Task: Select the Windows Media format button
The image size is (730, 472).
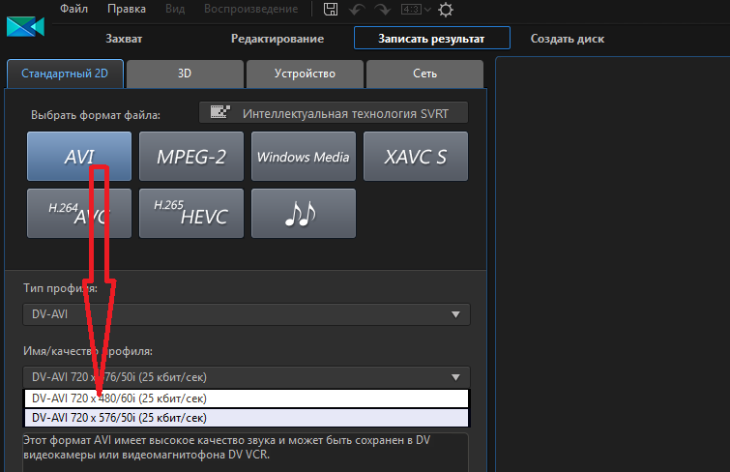Action: point(304,157)
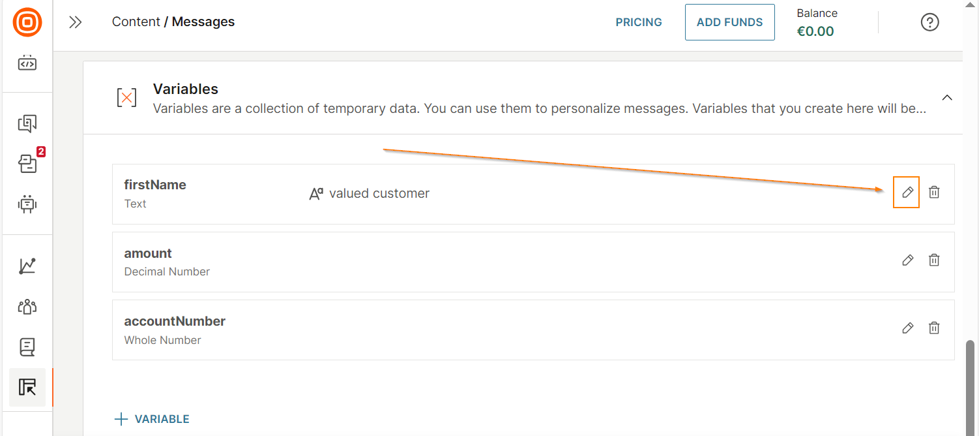Viewport: 979px width, 436px height.
Task: Open the PRICING link
Action: click(x=639, y=22)
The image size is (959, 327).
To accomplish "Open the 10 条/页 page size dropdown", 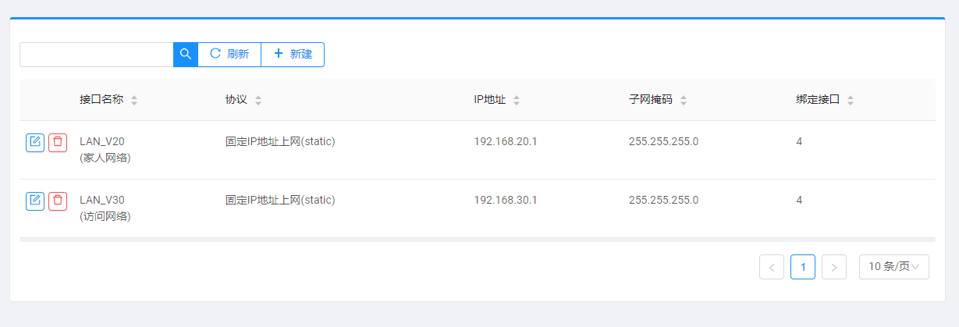I will click(893, 267).
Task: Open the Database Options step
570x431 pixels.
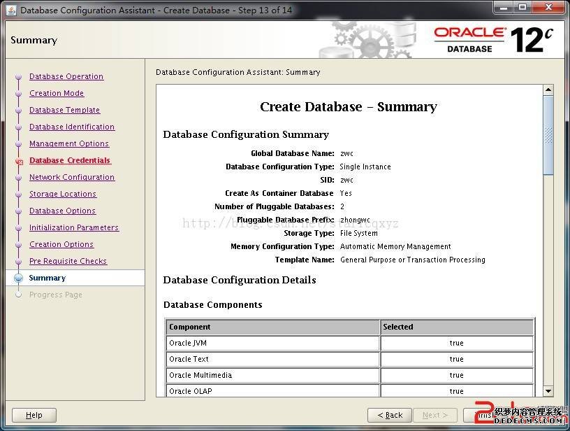Action: click(62, 211)
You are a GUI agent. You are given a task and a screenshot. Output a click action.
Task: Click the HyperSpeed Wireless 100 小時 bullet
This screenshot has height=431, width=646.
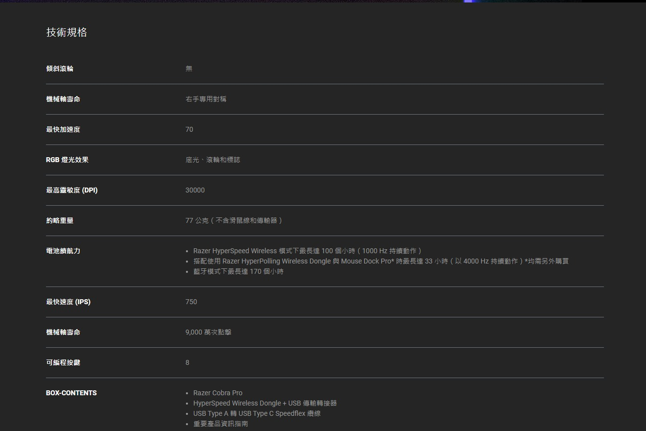coord(307,251)
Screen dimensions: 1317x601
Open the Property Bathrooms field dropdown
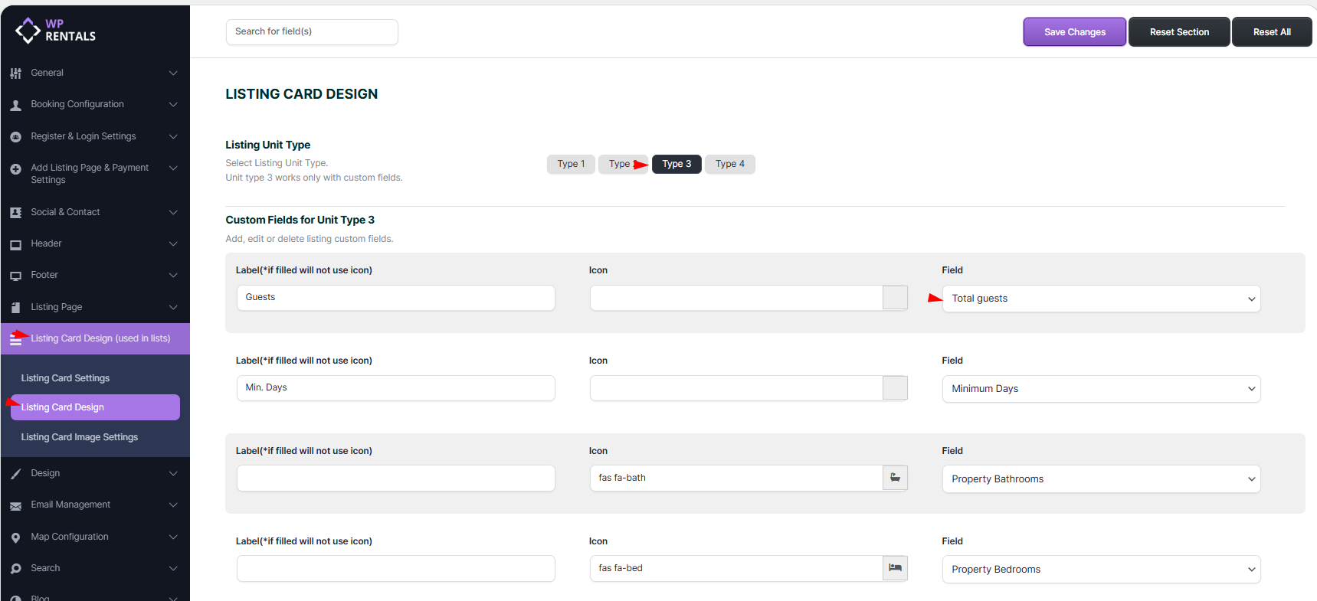point(1101,479)
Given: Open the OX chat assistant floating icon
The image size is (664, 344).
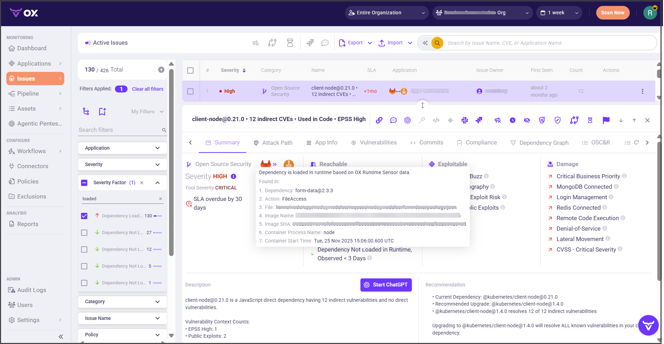Looking at the screenshot, I should pos(648,326).
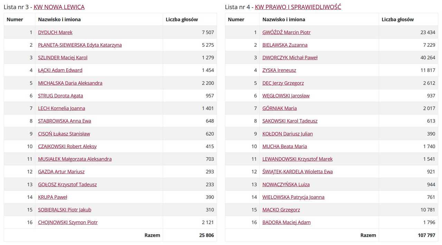This screenshot has width=442, height=245.
Task: Open BADORA Maciej Adam candidate link
Action: (286, 222)
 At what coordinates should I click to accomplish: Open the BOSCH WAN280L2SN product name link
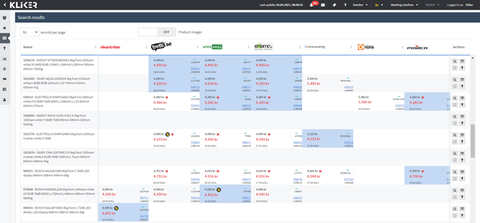point(59,194)
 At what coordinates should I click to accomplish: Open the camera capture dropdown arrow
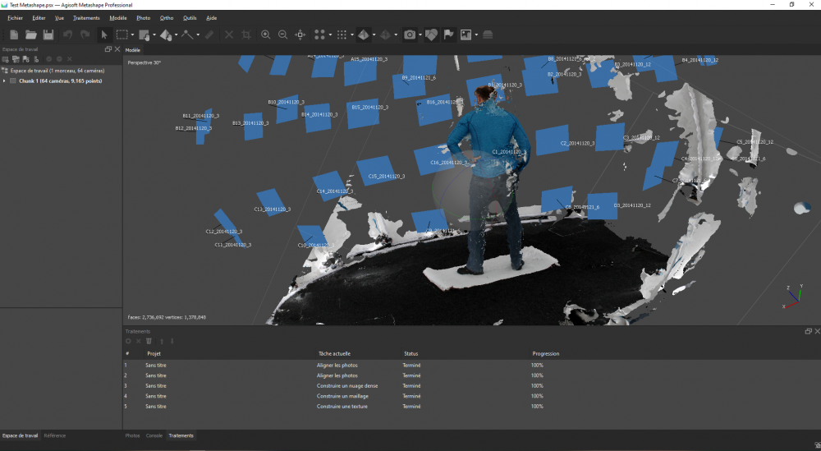(x=420, y=35)
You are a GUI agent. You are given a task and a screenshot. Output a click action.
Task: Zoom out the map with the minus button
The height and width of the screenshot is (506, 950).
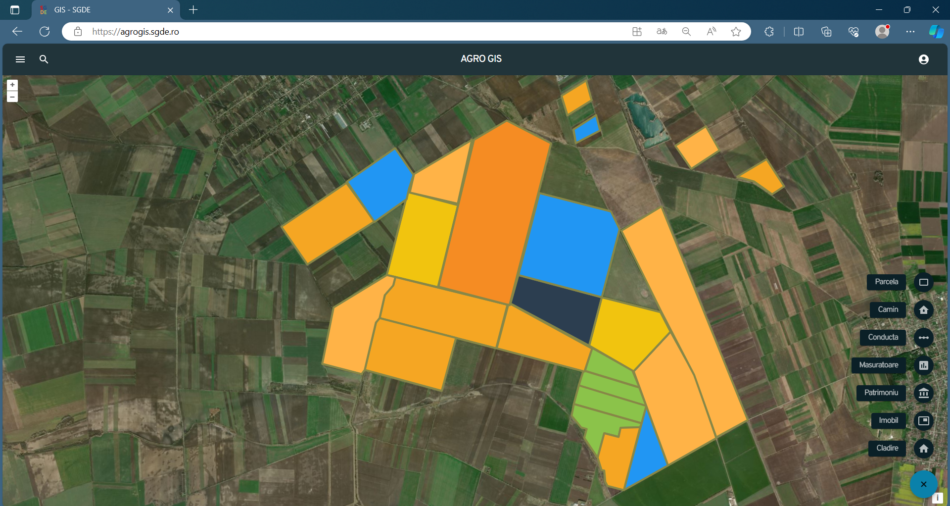12,97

◇ ◇ ◇

Find the word "button" in the entries. Copy each line that holds it.

Task: Select the Windows Media format button
Task: Zoom out the map with the minus button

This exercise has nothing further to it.